I had to stop him, protect my pups and myself. But how? The front door was locked and he was blocking the back door. I did what I had to do. With my eyes glued to his, I inched along the opposite wall until I could reach the door knob and pulled the door closed. I ran again. The 3 foot plus long snake refused to take the closed door hint and leave. I had to get the pups to safety now and remembered the garage door opener in my car. I carried both pups into the house and saw my neighbor’s car. Hurray, Bill’s home! Being a good neighbor and fellow Midwestern, Bill came to my rescue and with shovel in hand, politely suggested that Fred move away from the door. Thank you, Bill!

Bill took a picture of Fred with his cell phone which I used to ask everyone what kind of snake he was. I was told that it was copperhead, a rat snake and red tail boa. It was finally confirmed by a snake guru that Fred is a harmless rat snake. I still don’t like him as he seems the pushy kind of snake who can still grow another 4 feet, I’ve been told. No one had suggestions on how to get rid of snakes other than moth balls which are poisonous to my pups. I read on the Internet that snakes didn’t like the smell of marigolds so I brought a flat that evening. They are finally planted and I’m rather proud of myself for braving the wild to do so. They probably won’t deter the likes of Fred but at least they will add color and beauty to the barren flower bed.

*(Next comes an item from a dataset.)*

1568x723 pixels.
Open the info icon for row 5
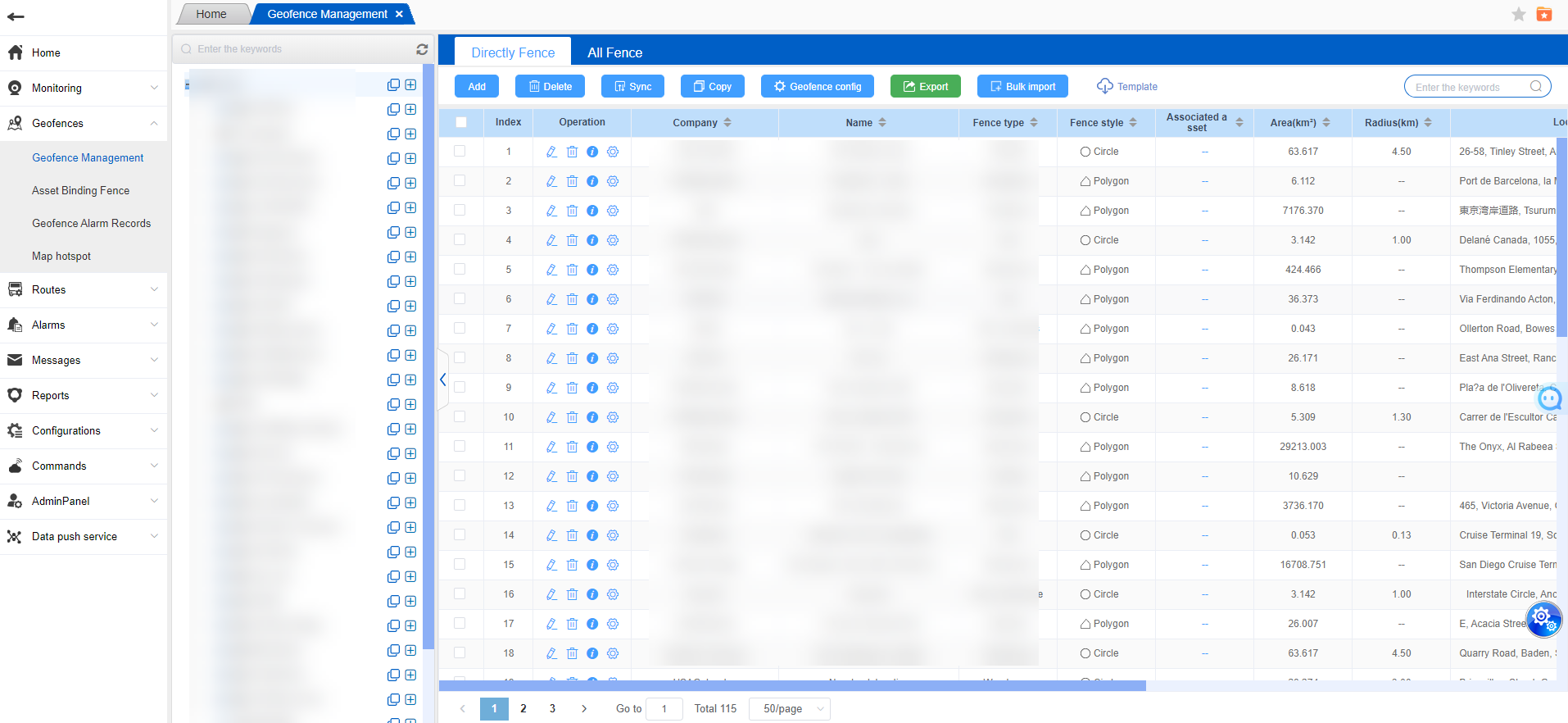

Now if I can find some way to deter that darn little poodle that chases me and my pups whenever we go for a walk…..

Sunday, May 15, 2011

Moving Walls

Ah, the joys of remodeling. It was supposed to be a simple job. “It should take only a day to install them,” the contractor assured me when I ordered my new laminated flooring. In a perfect world perhaps, but then my world has never been perfect! They started on a Monday and finished on Saturday. (And no, it was not a full 8 hours each day although it seemed that way to me.) Between ripping up the old carpet, cleaning the cement, sanding, sawing, vacuuming, hours after hours of the smoke alarms screaming at the top of their decibels, the sounds of continuous hammering along with nail guns shoot-outs, to say it was an ordeal for my five senses is putting it mildly.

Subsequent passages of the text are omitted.